#### DATA PROVIDED
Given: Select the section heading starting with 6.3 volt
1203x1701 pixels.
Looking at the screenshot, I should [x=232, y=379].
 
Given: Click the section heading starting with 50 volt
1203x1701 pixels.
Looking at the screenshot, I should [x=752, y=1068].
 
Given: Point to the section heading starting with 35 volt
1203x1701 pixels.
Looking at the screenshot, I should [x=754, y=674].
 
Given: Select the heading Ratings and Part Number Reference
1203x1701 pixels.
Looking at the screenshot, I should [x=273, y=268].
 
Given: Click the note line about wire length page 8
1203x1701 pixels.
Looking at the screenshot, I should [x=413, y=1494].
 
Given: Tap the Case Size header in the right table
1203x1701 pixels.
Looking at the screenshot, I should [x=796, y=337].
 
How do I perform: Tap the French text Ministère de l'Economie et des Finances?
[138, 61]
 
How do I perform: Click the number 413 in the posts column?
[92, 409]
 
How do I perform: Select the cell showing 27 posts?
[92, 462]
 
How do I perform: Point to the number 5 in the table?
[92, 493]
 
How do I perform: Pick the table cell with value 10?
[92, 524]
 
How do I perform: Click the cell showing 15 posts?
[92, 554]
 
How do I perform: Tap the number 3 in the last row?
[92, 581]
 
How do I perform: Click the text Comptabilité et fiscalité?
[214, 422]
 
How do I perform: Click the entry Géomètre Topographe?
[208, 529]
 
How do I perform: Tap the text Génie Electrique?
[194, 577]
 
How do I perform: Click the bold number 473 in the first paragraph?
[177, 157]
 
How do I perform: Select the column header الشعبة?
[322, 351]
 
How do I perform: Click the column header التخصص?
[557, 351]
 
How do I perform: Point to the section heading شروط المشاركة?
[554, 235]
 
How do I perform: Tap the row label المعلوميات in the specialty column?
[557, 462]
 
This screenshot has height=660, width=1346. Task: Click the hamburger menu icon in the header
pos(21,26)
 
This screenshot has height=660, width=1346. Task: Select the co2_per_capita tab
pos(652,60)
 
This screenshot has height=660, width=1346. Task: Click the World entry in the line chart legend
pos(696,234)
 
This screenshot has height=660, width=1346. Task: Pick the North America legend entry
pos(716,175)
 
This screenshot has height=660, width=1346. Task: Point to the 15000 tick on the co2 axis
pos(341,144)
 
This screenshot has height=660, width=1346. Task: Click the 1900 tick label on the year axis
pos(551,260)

#### DIRECTIONS
Rewrite all of the material above as a JSON list of strings, with one string for each line and blank lines left out.

#### SOLUTION
[
  "Given: Select the section heading starting with 6.3 volt",
  "1203x1701 pixels.",
  "Looking at the screenshot, I should [x=232, y=379].",
  "Given: Click the section heading starting with 50 volt",
  "1203x1701 pixels.",
  "Looking at the screenshot, I should [x=752, y=1068].",
  "Given: Point to the section heading starting with 35 volt",
  "1203x1701 pixels.",
  "Looking at the screenshot, I should [x=754, y=674].",
  "Given: Select the heading Ratings and Part Number Reference",
  "1203x1701 pixels.",
  "Looking at the screenshot, I should [x=273, y=268].",
  "Given: Click the note line about wire length page 8",
  "1203x1701 pixels.",
  "Looking at the screenshot, I should [x=413, y=1494].",
  "Given: Tap the Case Size header in the right table",
  "1203x1701 pixels.",
  "Looking at the screenshot, I should [x=796, y=337].",
  "How do I perform: Tap the French text Ministère de l'Economie et des Finances?",
  "[138, 61]",
  "How do I perform: Click the number 413 in the posts column?",
  "[92, 409]",
  "How do I perform: Select the cell showing 27 posts?",
  "[92, 462]",
  "How do I perform: Point to the number 5 in the table?",
  "[92, 493]",
  "How do I perform: Pick the table cell with value 10?",
  "[92, 524]",
  "How do I perform: Click the cell showing 15 posts?",
  "[92, 554]",
  "How do I perform: Tap the number 3 in the last row?",
  "[92, 581]",
  "How do I perform: Click the text Comptabilité et fiscalité?",
  "[214, 422]",
  "How do I perform: Click the entry Géomètre Topographe?",
  "[208, 529]",
  "How do I perform: Tap the text Génie Electrique?",
  "[194, 577]",
  "How do I perform: Click the bold number 473 in the first paragraph?",
  "[177, 157]",
  "How do I perform: Select the column header الشعبة?",
  "[322, 351]",
  "How do I perform: Click the column header التخصص?",
  "[557, 351]",
  "How do I perform: Point to the section heading شروط المشاركة?",
  "[554, 235]",
  "How do I perform: Tap the row label المعلوميات in the specialty column?",
  "[557, 462]",
  "This screenshot has height=660, width=1346. Task: Click the hamburger menu icon in the header",
  "pos(21,26)",
  "This screenshot has height=660, width=1346. Task: Select the co2_per_capita tab",
  "pos(652,60)",
  "This screenshot has height=660, width=1346. Task: Click the World entry in the line chart legend",
  "pos(696,234)",
  "This screenshot has height=660, width=1346. Task: Pick the North America legend entry",
  "pos(716,175)",
  "This screenshot has height=660, width=1346. Task: Point to the 15000 tick on the co2 axis",
  "pos(341,144)",
  "This screenshot has height=660, width=1346. Task: Click the 1900 tick label on the year axis",
  "pos(551,260)"
]